The musical reflects New York’s cosmopolitanism but also “speaks of the dream that so many people have when they arrive in a big city,” Joana Carneiro emphasizes. “New York is the big city where so many people go to try to succeed, it’s the ‘American dream’.”
The musical depicts the dream of two sisters, Ruth and Eileen Sherwood, who come from the state of Ohio to the big city to “give wings to their dreams, one as an actress, the other as a writer.”
“A narrative very easy to understand and relate to: overcoming barriers and meeting people,” commented the conductor.
It is rooted in the real story of the McKenney sisters, who in the 1930s moved from Columbus, Ohio, to New York to seek new opportunities.

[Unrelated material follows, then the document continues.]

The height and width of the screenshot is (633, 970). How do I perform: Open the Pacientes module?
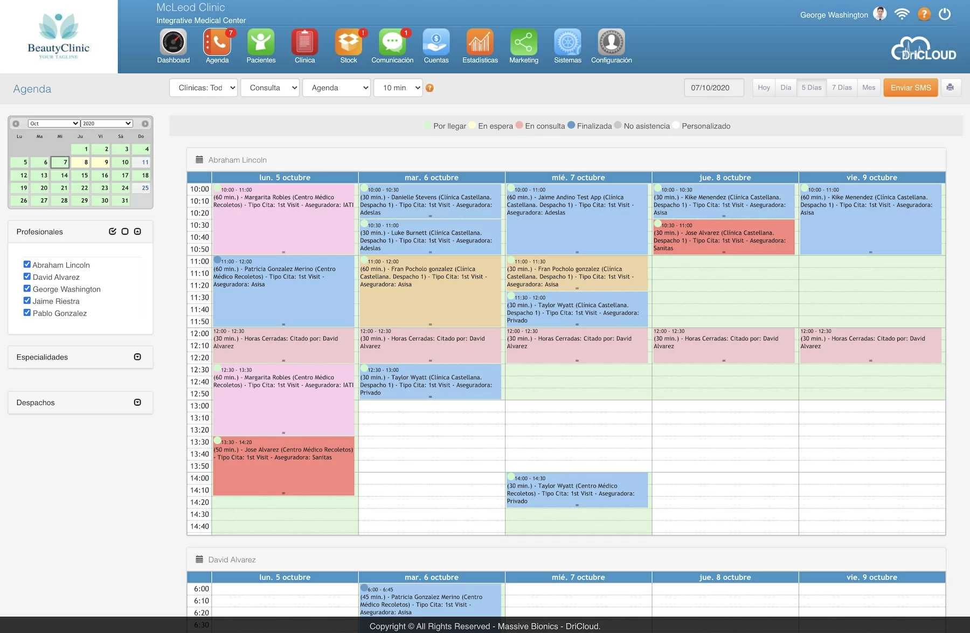coord(261,46)
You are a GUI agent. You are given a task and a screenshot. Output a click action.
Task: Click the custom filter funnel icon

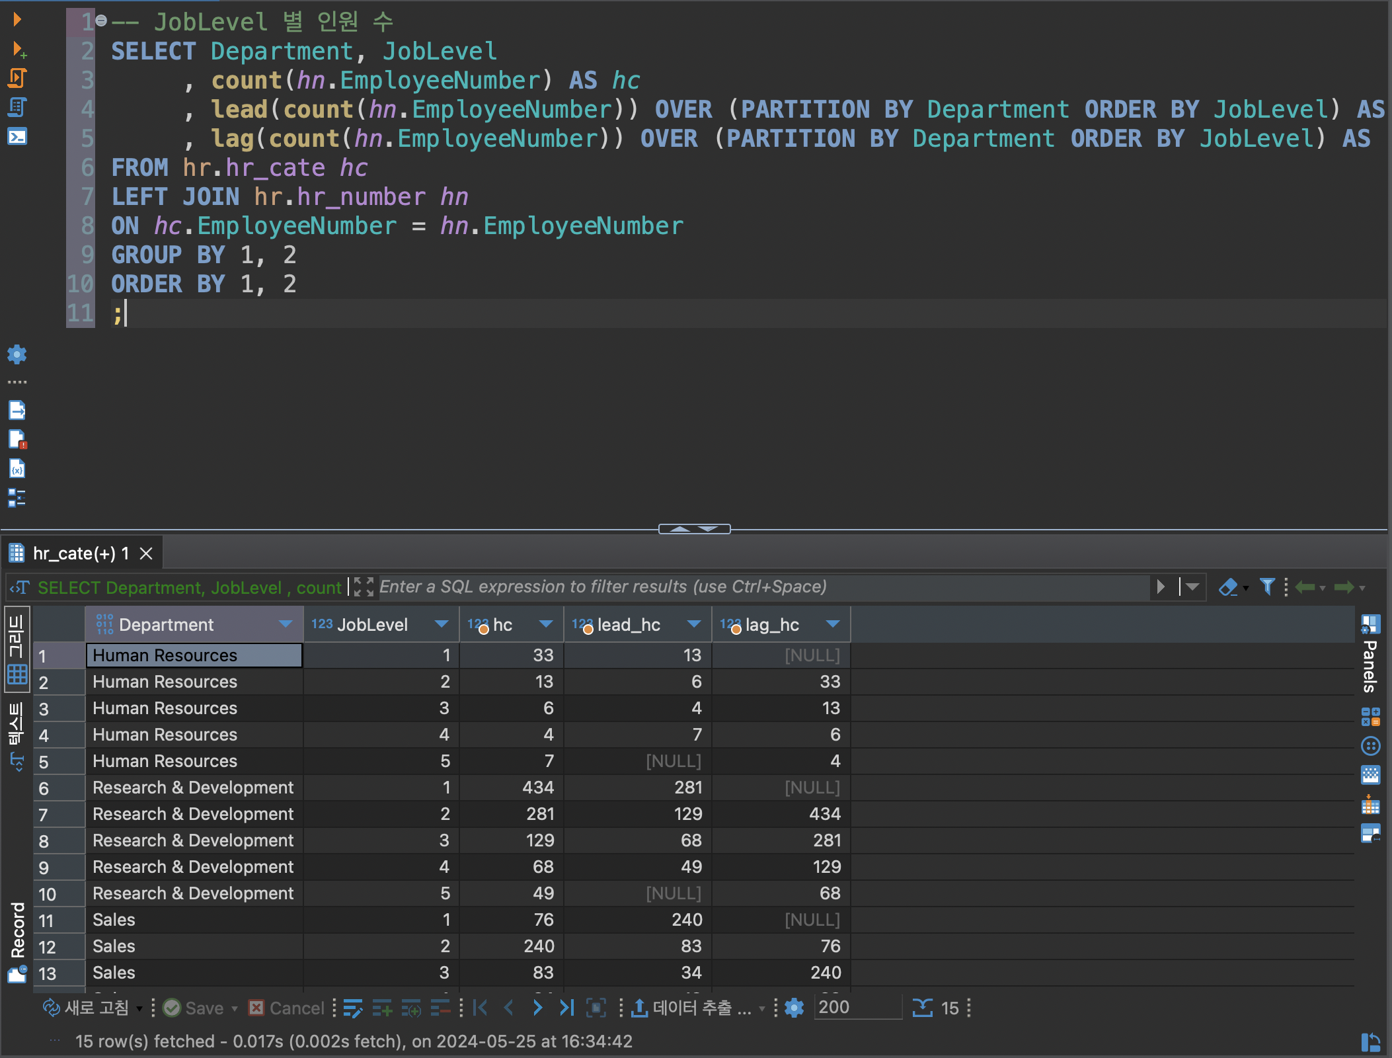click(1267, 587)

Ruth dreamed of being a writer and wrote short autobiographical stories in The New Yorker magazine, which were collected in the book of short stories ‘My Sister Eileen’ (1938), about the adventures of the two sisters in Greenwich Village and the curious characters of the New York neighborhood where they lived. The work became a success and quickly reached the stage and the cinema.
‘Wonderful Town’, the musical, is based on the stage adaptation of McKenney’s stories by Joseph A. Fields and Jerome Chodorov. The success on Broadway in 1940 led to the first film version two years later, directed by Alexander Hall, with Rosalind Russell, maintaining the original title, ‘My Sister Eileen’.
The musical would debut in 1953, with a libretto by Betty Comden and Adolph Green, opening doors to new versions for film (‘There’s No Business Like Show Business’ by Richard Quine, in the Portuguese debut) and television, based on the original play. Bernstein’s musical, however, would stand out on its own.
The conductor highlighted that ‘Wonderful Town’, in addition to New York’s traditions, reflects Leonard Bernstein’s own music and the richness of his writing. As examples, she highlighted the operetta ‘Candide’, inspired by Voltaire’s classic, and the musical ‘West Side Story’, with a libretto by Stephen Sondheim, based on Arthur Laurents’ novel.
The conductor drew attention to Bernstein’s “sublime way of writing music and orchestrating.”
“When we look at this ‘Wonderful Town’, there is a simplicity and inevitability of the great composers. But behind this, there is a ‘craft’, a knowledge of what it is to play in an orchestra, what the orchestral instruments are, what it is to write for an orchestra and write for voice. This relates to all his experience not only in the field of musicals but also in opera and symphonic music,” emphasized Joana Carneiro.
Being a concert version for the Teatro Tivoli in Lisbon and the Arts and Entertainment Center in Figueira da Foz, Joana Carneiro stated that “some scenic aspects related to the narrative itself are added, and there are some spoken parts.”
Conductor Joana Carneiro, 48, is scheduled to conduct the Lisbon Metropolitan Orchestra on the 29th at the São Luiz Municipal Theatre in Lisbon, in a concert featuring pianist Gabriela Montero as a soloist, with a program including Gustav Holst’s “The Planets” and Armando José Fernandes’ “The Lisbon Earthquake.”
Among the conductor’s various international commitments are a concert in Valladolid, Spain, with the Castilla-León Orchestra, and participation in the Lincoln Center Festival in New York in August. In October, she is expected to conduct the Baltimore Symphony Orchestra, also in the United States, and the Helsingborg Symphony Orchestra in Sweden.
“I do the same as always, music around the world,” she concluded.